Write out, word for word, the stretch of records from the line containing "Task: Activate the Magic Wand selection tool" through the line containing "(x=998, y=234)".

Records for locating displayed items
____
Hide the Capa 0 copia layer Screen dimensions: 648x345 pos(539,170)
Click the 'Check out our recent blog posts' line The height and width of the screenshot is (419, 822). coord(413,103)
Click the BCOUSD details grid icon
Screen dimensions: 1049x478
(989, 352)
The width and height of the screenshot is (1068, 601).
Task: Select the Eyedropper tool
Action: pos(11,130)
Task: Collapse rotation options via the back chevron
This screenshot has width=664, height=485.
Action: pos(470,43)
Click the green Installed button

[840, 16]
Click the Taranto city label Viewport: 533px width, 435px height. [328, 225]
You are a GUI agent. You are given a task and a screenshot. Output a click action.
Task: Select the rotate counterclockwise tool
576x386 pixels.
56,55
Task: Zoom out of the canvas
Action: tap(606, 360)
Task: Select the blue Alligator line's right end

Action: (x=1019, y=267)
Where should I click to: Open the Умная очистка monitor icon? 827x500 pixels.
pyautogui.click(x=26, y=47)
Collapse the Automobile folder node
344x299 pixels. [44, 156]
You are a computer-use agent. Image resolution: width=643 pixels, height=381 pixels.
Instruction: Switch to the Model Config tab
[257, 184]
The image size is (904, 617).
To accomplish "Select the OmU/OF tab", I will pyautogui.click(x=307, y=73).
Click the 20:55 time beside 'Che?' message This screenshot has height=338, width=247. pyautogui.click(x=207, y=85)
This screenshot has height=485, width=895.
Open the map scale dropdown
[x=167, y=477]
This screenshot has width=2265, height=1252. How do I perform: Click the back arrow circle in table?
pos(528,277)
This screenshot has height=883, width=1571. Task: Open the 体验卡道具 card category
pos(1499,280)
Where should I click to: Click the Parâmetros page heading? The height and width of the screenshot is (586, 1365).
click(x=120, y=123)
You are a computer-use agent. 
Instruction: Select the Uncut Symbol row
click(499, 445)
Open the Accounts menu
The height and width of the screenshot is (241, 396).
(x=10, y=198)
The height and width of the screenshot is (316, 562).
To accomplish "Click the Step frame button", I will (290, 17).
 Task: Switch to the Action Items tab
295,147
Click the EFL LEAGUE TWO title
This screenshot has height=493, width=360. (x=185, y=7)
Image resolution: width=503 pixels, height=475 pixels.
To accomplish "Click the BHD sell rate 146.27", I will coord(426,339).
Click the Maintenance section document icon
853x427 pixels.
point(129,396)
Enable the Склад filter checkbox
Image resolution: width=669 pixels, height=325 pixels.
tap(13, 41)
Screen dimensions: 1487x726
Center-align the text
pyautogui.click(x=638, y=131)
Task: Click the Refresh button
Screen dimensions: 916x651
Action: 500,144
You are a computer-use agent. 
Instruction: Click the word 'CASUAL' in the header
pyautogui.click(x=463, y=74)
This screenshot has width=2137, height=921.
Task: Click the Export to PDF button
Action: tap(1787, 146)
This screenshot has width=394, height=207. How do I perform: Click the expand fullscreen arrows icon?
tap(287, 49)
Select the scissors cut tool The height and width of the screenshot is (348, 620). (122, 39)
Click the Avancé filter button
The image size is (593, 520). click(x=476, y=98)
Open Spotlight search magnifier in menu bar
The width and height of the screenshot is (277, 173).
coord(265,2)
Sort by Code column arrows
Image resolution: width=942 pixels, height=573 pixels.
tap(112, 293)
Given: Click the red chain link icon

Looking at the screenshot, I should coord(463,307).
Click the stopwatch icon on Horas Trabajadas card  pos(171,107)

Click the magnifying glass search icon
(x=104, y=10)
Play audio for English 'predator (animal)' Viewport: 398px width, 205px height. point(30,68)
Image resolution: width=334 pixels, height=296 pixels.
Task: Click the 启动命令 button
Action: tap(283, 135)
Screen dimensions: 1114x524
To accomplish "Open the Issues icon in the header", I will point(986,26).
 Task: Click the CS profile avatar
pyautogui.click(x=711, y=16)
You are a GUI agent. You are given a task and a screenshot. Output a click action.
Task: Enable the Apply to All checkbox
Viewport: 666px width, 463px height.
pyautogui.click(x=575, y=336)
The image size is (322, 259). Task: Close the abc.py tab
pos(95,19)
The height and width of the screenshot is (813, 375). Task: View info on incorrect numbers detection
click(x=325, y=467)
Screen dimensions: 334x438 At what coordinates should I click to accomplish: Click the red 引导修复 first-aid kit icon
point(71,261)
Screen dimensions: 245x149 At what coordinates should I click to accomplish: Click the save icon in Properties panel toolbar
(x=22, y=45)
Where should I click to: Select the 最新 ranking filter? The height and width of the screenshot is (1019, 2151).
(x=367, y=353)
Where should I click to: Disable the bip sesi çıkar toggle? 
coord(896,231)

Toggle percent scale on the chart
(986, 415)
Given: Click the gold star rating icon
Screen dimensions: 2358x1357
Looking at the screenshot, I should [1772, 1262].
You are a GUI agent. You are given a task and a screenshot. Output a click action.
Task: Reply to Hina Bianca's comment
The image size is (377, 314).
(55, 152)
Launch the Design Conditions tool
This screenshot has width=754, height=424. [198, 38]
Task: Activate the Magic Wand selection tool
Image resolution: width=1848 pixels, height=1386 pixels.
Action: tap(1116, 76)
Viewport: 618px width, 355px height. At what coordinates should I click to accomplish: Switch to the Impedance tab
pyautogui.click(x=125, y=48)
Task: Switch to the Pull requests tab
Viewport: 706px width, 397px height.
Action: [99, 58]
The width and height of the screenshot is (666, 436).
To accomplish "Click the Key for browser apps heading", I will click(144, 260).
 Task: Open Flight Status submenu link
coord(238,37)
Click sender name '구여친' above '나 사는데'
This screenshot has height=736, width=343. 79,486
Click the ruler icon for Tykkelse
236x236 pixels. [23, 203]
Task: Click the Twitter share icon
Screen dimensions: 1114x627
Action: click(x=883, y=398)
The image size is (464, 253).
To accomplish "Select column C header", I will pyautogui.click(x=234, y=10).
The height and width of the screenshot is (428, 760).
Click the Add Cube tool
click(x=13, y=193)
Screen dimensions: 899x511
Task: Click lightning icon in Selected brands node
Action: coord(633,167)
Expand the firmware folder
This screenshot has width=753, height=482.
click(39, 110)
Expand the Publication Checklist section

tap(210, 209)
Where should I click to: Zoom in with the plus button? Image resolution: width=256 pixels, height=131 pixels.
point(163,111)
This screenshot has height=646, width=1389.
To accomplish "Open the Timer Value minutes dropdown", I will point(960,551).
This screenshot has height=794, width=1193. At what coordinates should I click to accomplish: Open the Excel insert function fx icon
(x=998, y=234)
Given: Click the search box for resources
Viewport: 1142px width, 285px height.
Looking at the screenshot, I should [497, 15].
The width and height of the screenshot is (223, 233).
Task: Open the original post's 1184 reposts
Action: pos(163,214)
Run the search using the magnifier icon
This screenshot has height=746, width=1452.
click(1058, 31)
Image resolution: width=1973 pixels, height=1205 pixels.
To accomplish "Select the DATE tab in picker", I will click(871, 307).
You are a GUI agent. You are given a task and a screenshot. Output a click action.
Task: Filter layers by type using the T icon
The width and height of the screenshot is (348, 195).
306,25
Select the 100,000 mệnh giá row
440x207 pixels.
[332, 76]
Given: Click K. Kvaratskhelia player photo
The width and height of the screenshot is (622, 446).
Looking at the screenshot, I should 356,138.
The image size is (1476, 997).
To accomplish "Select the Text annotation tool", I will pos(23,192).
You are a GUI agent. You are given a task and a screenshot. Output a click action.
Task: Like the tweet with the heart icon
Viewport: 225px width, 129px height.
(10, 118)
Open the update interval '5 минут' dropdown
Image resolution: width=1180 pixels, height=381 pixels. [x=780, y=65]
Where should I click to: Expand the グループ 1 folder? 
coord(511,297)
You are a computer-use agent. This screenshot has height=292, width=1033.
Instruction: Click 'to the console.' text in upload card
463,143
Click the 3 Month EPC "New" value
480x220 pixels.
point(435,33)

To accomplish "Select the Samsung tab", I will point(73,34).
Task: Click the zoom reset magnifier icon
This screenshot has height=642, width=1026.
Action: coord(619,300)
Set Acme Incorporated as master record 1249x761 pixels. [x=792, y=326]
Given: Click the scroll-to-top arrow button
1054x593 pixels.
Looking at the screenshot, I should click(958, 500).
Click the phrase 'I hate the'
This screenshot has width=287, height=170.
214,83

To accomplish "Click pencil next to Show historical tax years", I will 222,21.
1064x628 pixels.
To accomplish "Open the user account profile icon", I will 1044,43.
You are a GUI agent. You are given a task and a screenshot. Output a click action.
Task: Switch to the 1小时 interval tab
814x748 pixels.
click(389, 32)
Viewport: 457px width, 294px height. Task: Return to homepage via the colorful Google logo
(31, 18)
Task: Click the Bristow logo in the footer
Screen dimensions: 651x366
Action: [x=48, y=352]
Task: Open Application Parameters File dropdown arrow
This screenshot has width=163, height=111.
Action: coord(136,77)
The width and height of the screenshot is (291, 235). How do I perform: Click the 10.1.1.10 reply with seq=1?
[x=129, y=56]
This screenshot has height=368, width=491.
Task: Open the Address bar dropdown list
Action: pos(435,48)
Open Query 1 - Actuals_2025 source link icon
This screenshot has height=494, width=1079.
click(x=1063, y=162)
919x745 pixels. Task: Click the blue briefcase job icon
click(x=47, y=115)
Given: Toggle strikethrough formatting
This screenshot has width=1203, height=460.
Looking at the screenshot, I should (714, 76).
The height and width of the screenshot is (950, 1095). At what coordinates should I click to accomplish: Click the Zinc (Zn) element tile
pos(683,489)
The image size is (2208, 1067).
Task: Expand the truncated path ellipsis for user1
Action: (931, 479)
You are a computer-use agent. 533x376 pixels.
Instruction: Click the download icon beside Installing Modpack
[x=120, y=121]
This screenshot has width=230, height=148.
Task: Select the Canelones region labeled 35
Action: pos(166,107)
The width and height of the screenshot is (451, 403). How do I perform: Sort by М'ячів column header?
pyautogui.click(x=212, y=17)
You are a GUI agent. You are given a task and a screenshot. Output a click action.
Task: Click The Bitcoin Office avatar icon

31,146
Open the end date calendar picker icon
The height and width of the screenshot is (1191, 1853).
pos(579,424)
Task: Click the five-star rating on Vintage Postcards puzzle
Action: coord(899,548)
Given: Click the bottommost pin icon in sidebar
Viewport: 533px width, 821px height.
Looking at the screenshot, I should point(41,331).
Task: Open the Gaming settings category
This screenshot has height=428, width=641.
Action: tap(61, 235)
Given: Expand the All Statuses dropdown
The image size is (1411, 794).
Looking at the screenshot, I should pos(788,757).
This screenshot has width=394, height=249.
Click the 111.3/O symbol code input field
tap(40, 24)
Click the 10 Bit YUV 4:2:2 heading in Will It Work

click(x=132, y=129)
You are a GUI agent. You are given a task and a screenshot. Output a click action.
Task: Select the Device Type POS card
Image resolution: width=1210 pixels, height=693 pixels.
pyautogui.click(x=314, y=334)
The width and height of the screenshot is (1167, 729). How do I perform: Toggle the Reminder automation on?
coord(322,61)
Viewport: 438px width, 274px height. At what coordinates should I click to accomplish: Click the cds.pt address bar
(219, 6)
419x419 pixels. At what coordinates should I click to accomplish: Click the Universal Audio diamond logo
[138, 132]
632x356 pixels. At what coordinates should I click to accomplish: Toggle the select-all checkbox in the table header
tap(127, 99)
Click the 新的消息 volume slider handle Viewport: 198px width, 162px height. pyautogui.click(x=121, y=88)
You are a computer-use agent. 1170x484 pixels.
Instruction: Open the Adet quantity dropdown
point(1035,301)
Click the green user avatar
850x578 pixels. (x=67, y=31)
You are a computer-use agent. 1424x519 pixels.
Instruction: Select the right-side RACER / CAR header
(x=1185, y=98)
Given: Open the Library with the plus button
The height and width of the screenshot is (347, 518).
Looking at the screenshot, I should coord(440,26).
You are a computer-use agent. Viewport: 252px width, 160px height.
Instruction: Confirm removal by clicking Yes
____
### Exercise output
Task: Activate the Magic Wand selection tool
Image resolution: width=1848 pixels, height=1386 pixels.
Action: tap(1116, 76)
Viewport: 618px width, 355px height. At what coordinates should I click to accomplish: Switch to the Impedance tab
pyautogui.click(x=125, y=48)
Task: Switch to the Pull requests tab
Viewport: 706px width, 397px height.
Action: [99, 58]
The width and height of the screenshot is (666, 436).
To accomplish "Click the Key for browser apps heading", I will click(144, 260).
 Task: Open Flight Status submenu link
coord(238,37)
Click sender name '구여친' above '나 사는데'
This screenshot has height=736, width=343. 79,486
Click the ruler icon for Tykkelse
236x236 pixels. [23, 203]
Task: Click the Twitter share icon
Screen dimensions: 1114x627
Action: click(x=883, y=398)
The image size is (464, 253).
To accomplish "Select column C header", I will pyautogui.click(x=234, y=10).
The height and width of the screenshot is (428, 760).
Click the Add Cube tool
click(x=13, y=193)
Screen dimensions: 899x511
Task: Click lightning icon in Selected brands node
Action: coord(633,167)
Expand the firmware folder
This screenshot has width=753, height=482.
click(39, 110)
Expand the Publication Checklist section

tap(210, 209)
Where should I click to: Zoom in with the plus button? Image resolution: width=256 pixels, height=131 pixels.
point(163,111)
This screenshot has height=646, width=1389.
To accomplish "Open the Timer Value minutes dropdown", I will point(960,551).
This screenshot has height=794, width=1193. At what coordinates should I click to accomplish: Open the Excel insert function fx icon
(x=998, y=234)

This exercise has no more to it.